A reminder that our Reunion tri-chairs, Pete Knudsen, Steve Lasewicz, and John Wilkinson, have coordinated a series of Pre-Reunion events at the Water’s Edge on Long Island Sound, with several distinguished panels discussing China and Africa, as well as a lecture by Professor Lamin Sanneh on the topic of “Religion and the New World in a post-9/11 world”.  Owen Cylke, John Dwyer, and Harvey Fineberg will share their knowledge and insights as members of the Africa panel.  These and other enticing activities bridge a period of three days beginning on June 1st.

Guy Butterworth ’61, has added light and truth to the legend, mentioned in a previous column, that Vanderbilt was mistakenly constructed with the courtyard facing Chapel Street rather than the Old Campus.  Debunking that myth, Guy notes that “President Timothy Dwight the Younger wanted a dorm that would compete with the Gold Coast dwellings on the other side of Chapel Street (and wanted to display an) openness to the community”.  A brother of our deceased classmate Michael Butterworth, Guy remains friends with members of our Class.

A significant behind-the-scenes player and scholar in the world of economics and public policy, Peter Arthur Diamond is a short-list candidate for the Federal Reserve Board.  Peter’s  academic credentials include a full professorship at MIT since 1970 and his service as President of the Econometric Society and also the American Economic Association.  With special interests in government debt, capital accumulation, and taxation, he is particularly recognized for his expertise regarding Social Security.  Peter has a double affiliation with Yale College, having entered with the Class of 1961 and, after a 3-year sprint, graduating as a math major with our class.

There can be no doubt that Bob Sugarman stays in shape.  While recently touring in Israel with a brood of children and grandchildren, Bob participated in the triathlon at the Maccabiah Games, winning a Silver Medal in our age group.  Bob has been participating twice a year in various triathlons, and the Maccabiah competition was based on the Olympic version of a one-mile swim, 24 mile bicycle stretch, and finishing with a 10 kilometer run.  Life is full after an impressive career as a litigator, including several favorable results representing National Geographic magazine in its assertion of crucial intellectual property rights.  Nominally retired, Bob is still battling on that client’s behalf in the last of their IP cases.
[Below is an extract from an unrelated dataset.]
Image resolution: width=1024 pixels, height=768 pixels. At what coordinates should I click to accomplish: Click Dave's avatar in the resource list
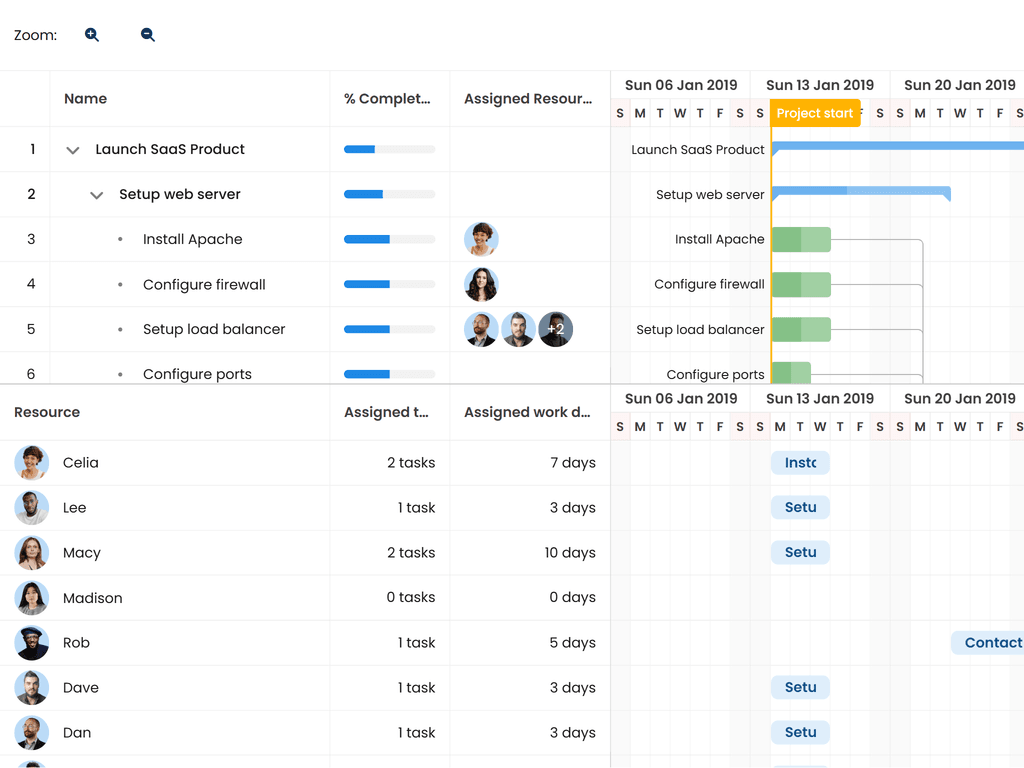click(x=31, y=687)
Barry Schaller has been working with the Peter Jennings project at the National Constitution Center on the subject of bioethics, one of Barry’s scholarly interests and a subject which he has been teaching on the college level.  Another facet of this interest is represented by Barry’s contribution to a forthcoming book on post-traumatic stress disorder, a project of the Yale Bioethics Center.  Incidentally, a recent magazine article took a look back in recent legal history to the murder trial of Richard Crafts, a commercial airline pilot accused of murdering his wife in a particularly cruel manner.  Barry was the presiding judge in a jury trial which included the testimony of 100 witnesses over a period of 53 days.  After deliberating for 17 days, the jury reported a deadlock with a single juror, the only dissenter, refusing to deliberate further.  A second trial eventually resulted in a guilty verdict.